At a time when United States students continue to test below other countries in math performance, educators are looking for ways to improve student understanding. A new approach that promotes math comprehension looks to culture, not science, to motivate students. Known as Ethnomathematics this idea helps students develop their math skills.
A new trend in education, called ethnomathematics, looks to engage students learning math by using references to culture as a connection to the real world. Ethnomathematics combines anthropology, history, and mathematics. The goal is to promote mathematical skills while gaining a better understanding of specific cultures.
Cultures may be foreign, such as using Mayan culture to illustrate the concept of place value, the idea that the digits one-zero are not two numbers but the number ten. The Mayan number system is base twenty, while the western standard is base ten. The contrast helps illustrate the underlying mathematical concept.
Cultures may also be local. In New York one teacher takes students on the subway to teach them about negative numbers. Where they enter the subway is stop zero. Anything further down the line on the ride is given a positive number, while any stops before stop zero are given a negative number. The fieldtrip provides a physical connection to an abstract concept.
Ohio State University education professor Donna Berlin says using these techniques takes thought.
Berlin says, "I would say that it shouldn't be forced. It shouldn't be that you're doing it in an obvious way because you want to connect to a person's culture. It should fit in with what you want to teach. And it does take time for a teacher to find the appropriate resources that target what, in fact, you're trying to teach."
Columbus Public Schools teacher Clare Bell agrees. A middle school teacher for the past fourteen years, she says adding activities and examples into a lesson for the sake of culture is wrong. The addition of material to the lesson should be subtle and help reinforce what is being taught.
Bell has developed an approach that brings in many cultures. This idea, featured in Mathematics Teaching in the Middle School magazine, brings together Islamic, Native American, and Mesoamerican art with geometry. Students create tiles featuring designs from other cultures by playing with the relationships between circles, triangles, lines, and angles. In the process they learn something about the cultures involved.
Bell says, "Why is it important to do this rather than just the worksheets on the geometry? Well, this draws the kids in because it's beautiful, first of all. Some of them are very artistically inclined; some of them have great sense of color. So you've brought in another element that gets them excited about going through this process and doing these things and learning the relationships with the angles and the circles and the lines."
Though the term Ethnomathematics was first used in the sixties, its implementation in the classroom is still largely a teacher's choice. According to Michael Grote of the Columbus School District current textbooks are written for general audiences across the country, and if teachers wish to include ethnomathematic ideas, they must develop the materials on their own.

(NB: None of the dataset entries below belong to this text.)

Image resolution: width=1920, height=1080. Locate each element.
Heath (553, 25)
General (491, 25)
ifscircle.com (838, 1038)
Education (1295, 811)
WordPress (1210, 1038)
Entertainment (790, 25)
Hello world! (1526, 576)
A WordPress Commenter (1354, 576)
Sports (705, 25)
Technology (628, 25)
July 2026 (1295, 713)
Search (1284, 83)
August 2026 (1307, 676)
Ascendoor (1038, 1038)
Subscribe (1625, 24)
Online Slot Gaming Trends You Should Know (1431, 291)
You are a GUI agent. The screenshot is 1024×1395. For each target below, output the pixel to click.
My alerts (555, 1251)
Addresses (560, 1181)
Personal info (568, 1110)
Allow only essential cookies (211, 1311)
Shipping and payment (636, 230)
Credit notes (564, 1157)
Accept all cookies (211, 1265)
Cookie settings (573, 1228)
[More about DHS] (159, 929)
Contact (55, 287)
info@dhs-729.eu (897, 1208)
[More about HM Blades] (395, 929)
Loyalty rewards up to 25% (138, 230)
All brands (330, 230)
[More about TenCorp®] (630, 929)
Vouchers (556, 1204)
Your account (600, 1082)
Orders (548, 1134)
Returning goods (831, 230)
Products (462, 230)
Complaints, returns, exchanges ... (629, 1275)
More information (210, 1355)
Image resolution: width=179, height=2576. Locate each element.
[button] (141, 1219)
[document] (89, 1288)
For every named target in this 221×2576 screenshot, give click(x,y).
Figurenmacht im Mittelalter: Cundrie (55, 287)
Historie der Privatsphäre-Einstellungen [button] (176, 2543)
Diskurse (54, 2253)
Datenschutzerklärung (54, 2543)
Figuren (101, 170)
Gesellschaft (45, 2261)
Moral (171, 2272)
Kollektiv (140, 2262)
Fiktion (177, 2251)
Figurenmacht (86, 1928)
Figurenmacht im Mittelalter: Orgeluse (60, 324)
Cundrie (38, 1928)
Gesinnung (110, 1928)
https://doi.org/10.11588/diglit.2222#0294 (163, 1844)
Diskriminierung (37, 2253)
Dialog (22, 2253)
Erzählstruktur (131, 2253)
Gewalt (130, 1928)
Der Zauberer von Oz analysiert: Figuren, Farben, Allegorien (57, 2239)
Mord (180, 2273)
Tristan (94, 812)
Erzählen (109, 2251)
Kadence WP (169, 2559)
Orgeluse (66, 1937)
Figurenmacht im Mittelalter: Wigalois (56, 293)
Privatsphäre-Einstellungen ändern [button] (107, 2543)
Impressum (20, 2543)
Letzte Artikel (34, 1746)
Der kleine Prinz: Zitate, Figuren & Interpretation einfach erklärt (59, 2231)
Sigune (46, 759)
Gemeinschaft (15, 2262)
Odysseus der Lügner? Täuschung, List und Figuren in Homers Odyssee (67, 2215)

Berlin says this idea is nothing new for dedicated teachers.
Berlin says, "I think teachers have, good teachers, effective teachers, have always tried to connect the curriculum to their students, and to move their students beyond their small world."
Not everyone believes ethnomathematics has a place in the classroom. New York University professor and education historian Diane Ravitch, though unavailable for comment, wrote in electronic correspondence that teaching mathematics attached to cultures limits the idea that mathematics is a universal language. She also says the addition of these ideas to the curriculum will not help US performance in international assessments.
Bell and Berlin disagree, saying evidence exists to show that the technique is working. Bell says ethnomathematics, though uncommon today, will continue to gain popularity. As the teachers of tomorrow are taught ethnomathematics today they will learn to incorporate these ideas in their classrooms. She adds the change will not come only because of exposure, but because of the nature of ethnomathematics itself.
Bell says, "As more people experience it, more people will want to continue to use it because it's a whole lot more fun, it's a whole lot more interesting. The learning is deeper, and it's just a more meaningful approach to doing the job."
Berlin adds it is a global world, and while the goal is learning the math, knowing more about the world will be a necessary part of any student's life.